» **Exercise aim**
Rewrite the records from the line that contains "Where should I" through the line that contains "Action: 640,238", including the requests and both end lines. Scale every coordinate in the answers by 1.65, rounding to whole numbers with halves rounded up, leave the numbers in the requests unchanged, and omit the pictures.

» **Provided records**
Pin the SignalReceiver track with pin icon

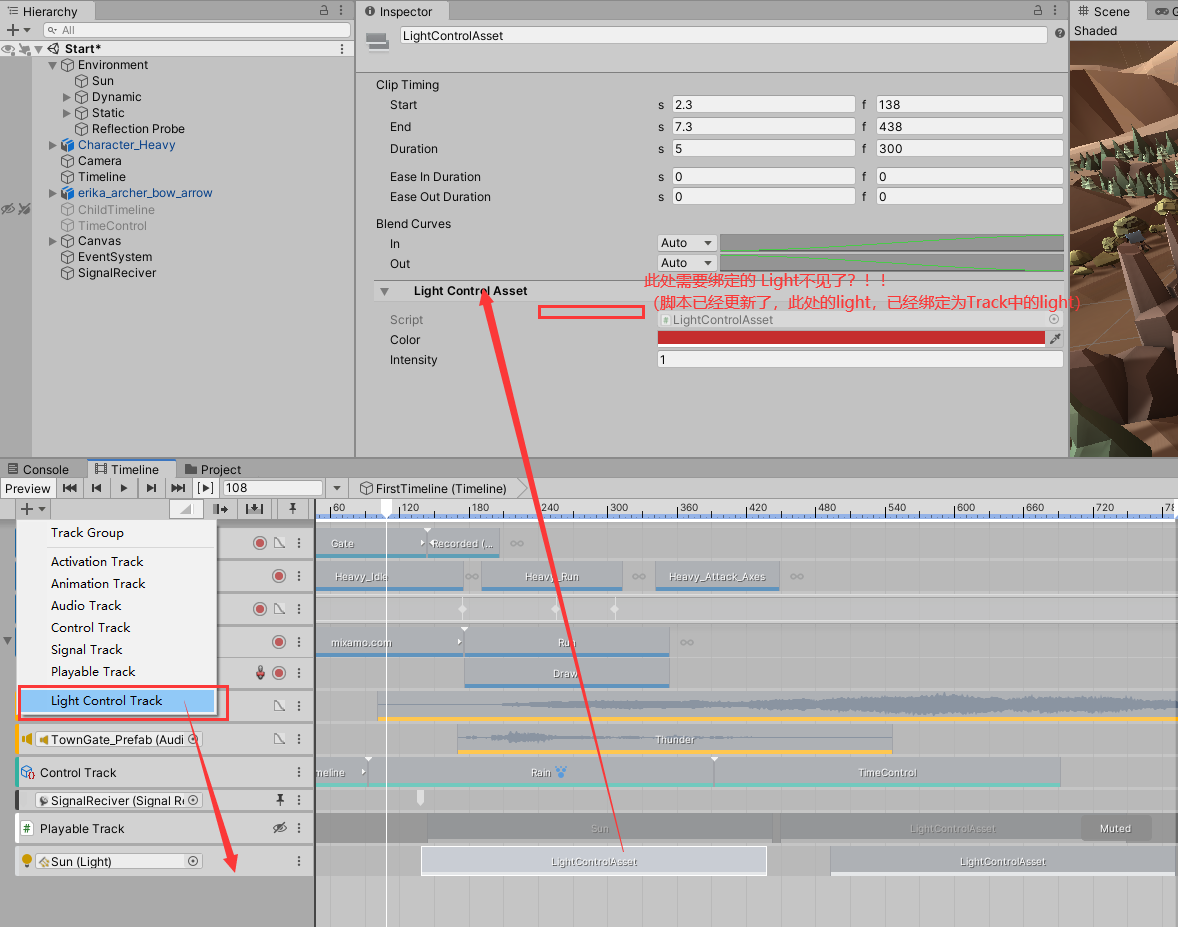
...
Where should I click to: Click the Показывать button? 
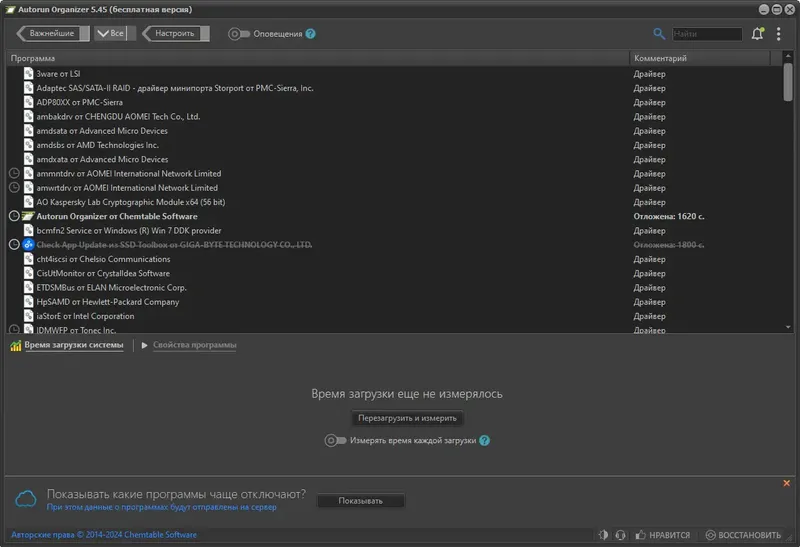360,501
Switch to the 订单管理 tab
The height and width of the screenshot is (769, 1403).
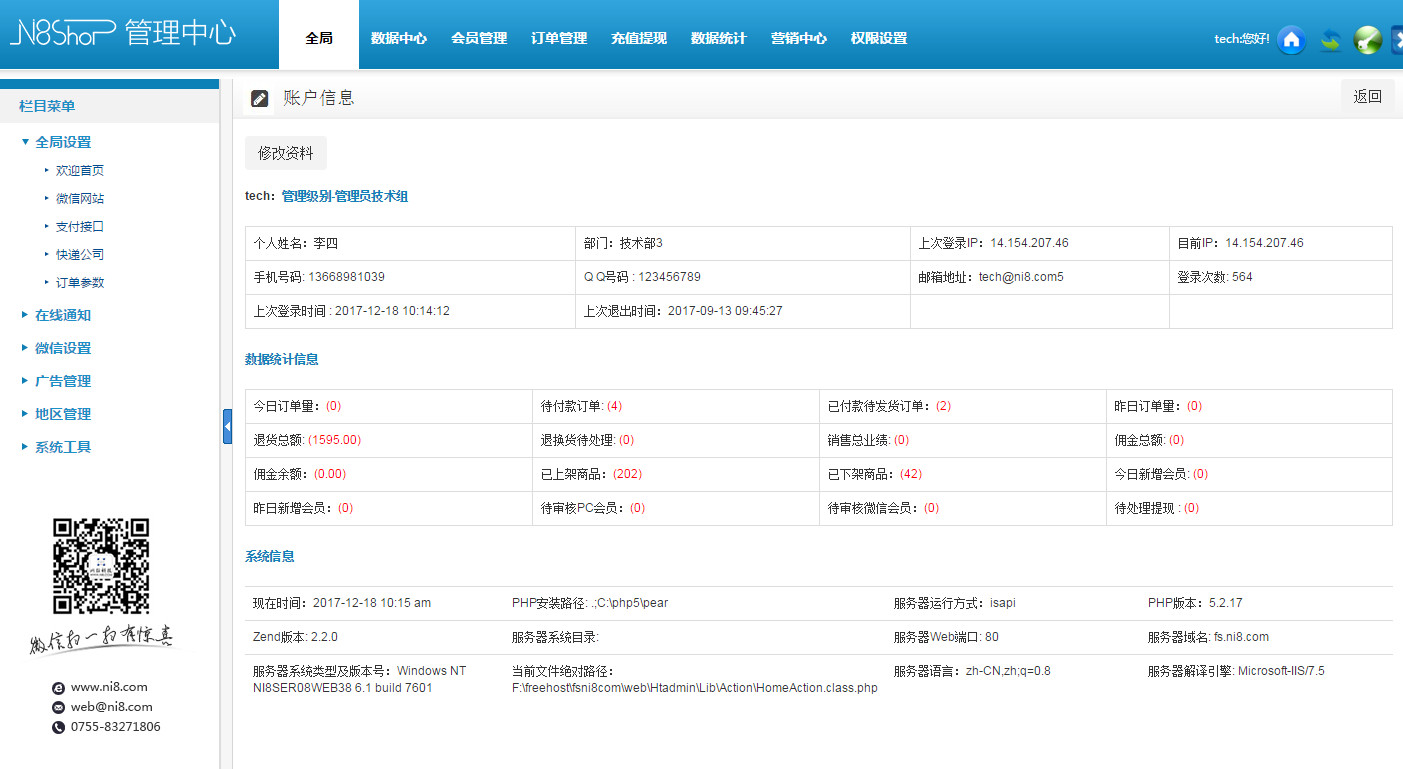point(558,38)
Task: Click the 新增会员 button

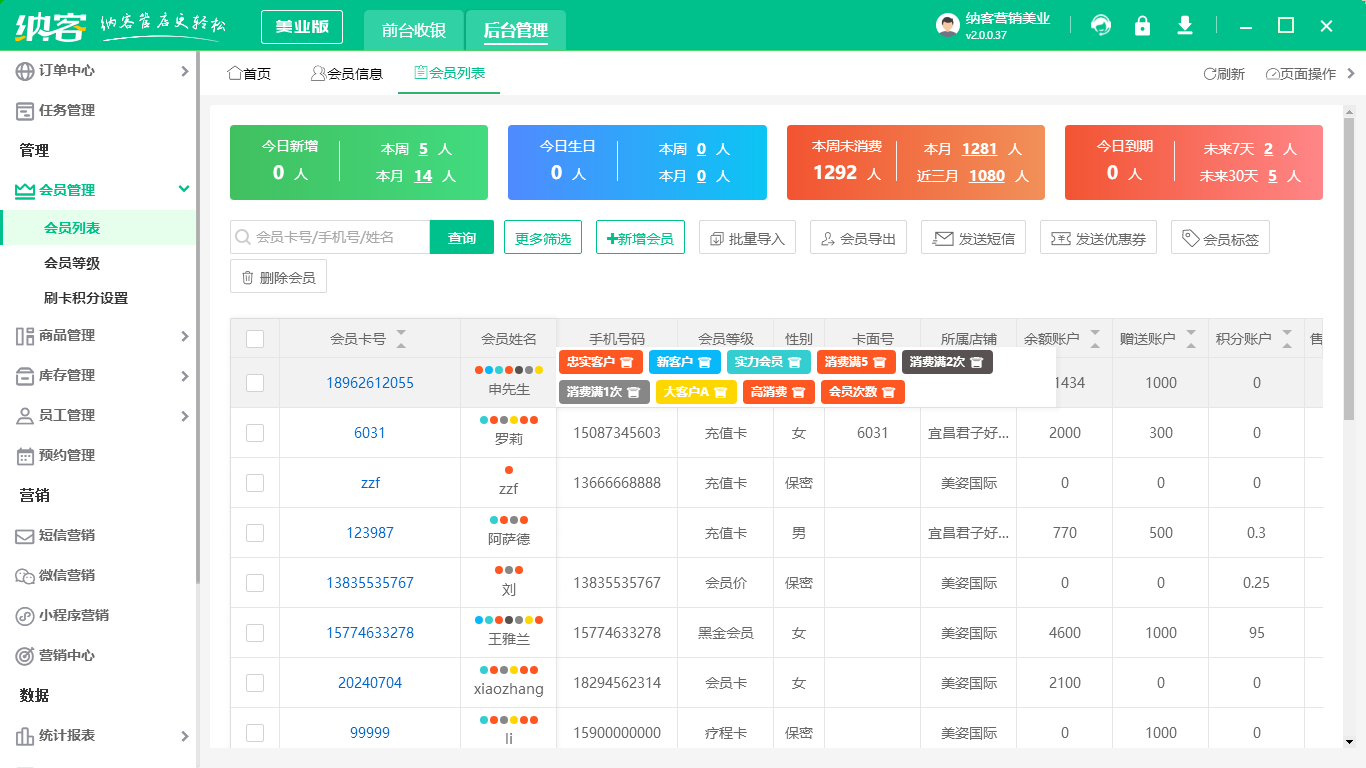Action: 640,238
* * *
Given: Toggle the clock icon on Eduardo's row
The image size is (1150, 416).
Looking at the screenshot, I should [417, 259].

» **Complete response**
Where should I click to: Click the Показывать button? 
594,827
Switch to the 订单管理 tab
The height and width of the screenshot is (769, 1403).
point(921,63)
Task: Click the 新增会员 button

Action: 1056,393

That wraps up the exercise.